Aim of the exercise — In the entries below, find the line with "Task: Click the Import" and print exactly every line from there up to and including the line with "Task: Open Настройки gears icon in toolbar", with no other lines.

BEGIN Dataset records

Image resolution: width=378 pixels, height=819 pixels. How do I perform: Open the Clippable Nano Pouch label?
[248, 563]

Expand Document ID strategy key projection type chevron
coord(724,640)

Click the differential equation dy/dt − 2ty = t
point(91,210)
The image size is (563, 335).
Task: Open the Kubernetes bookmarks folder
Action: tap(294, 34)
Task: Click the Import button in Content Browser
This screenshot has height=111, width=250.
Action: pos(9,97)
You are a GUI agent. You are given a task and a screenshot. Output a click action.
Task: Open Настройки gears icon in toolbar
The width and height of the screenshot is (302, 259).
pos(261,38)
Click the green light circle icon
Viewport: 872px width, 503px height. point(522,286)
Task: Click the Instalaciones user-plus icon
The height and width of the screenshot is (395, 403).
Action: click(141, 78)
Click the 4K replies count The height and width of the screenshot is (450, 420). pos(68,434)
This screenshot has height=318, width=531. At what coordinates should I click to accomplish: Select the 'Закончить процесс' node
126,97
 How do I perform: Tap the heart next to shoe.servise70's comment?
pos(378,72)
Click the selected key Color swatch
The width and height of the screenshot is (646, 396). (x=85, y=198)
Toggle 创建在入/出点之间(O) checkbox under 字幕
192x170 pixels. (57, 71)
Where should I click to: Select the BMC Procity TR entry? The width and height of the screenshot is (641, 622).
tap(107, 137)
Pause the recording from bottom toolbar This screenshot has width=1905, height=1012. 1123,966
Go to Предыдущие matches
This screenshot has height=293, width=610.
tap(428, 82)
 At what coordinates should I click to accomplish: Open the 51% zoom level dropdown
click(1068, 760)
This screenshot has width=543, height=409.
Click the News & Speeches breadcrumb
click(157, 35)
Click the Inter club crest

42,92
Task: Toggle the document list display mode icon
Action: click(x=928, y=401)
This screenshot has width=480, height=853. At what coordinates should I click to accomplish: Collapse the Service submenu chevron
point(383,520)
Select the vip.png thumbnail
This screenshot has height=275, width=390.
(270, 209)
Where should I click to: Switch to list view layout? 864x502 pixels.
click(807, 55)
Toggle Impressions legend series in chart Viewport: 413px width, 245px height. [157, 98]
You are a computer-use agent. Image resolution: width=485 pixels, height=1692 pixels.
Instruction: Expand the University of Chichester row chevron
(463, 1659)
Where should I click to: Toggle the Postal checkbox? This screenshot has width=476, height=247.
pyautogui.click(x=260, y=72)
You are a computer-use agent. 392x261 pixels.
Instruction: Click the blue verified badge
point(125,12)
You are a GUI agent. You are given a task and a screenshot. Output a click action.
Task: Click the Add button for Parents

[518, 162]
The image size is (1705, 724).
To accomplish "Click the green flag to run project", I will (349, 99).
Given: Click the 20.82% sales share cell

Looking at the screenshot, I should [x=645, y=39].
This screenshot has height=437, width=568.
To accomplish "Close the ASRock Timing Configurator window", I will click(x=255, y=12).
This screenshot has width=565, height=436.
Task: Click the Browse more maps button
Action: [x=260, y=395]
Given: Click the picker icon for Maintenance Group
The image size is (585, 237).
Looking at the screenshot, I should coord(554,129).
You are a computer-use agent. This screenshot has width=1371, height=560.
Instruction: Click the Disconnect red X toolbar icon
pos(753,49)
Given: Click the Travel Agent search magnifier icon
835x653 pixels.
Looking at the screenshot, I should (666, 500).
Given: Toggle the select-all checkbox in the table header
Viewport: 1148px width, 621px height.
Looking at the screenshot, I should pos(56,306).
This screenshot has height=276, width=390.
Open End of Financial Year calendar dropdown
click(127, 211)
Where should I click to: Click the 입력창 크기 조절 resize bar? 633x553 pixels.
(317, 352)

END Dataset records

Response below —
Task: Click the Import button in Content Browser
This screenshot has height=111, width=250.
Action: pos(9,97)
You are a GUI agent. You are given a task and a screenshot. Output a click action.
Task: Open Настройки gears icon in toolbar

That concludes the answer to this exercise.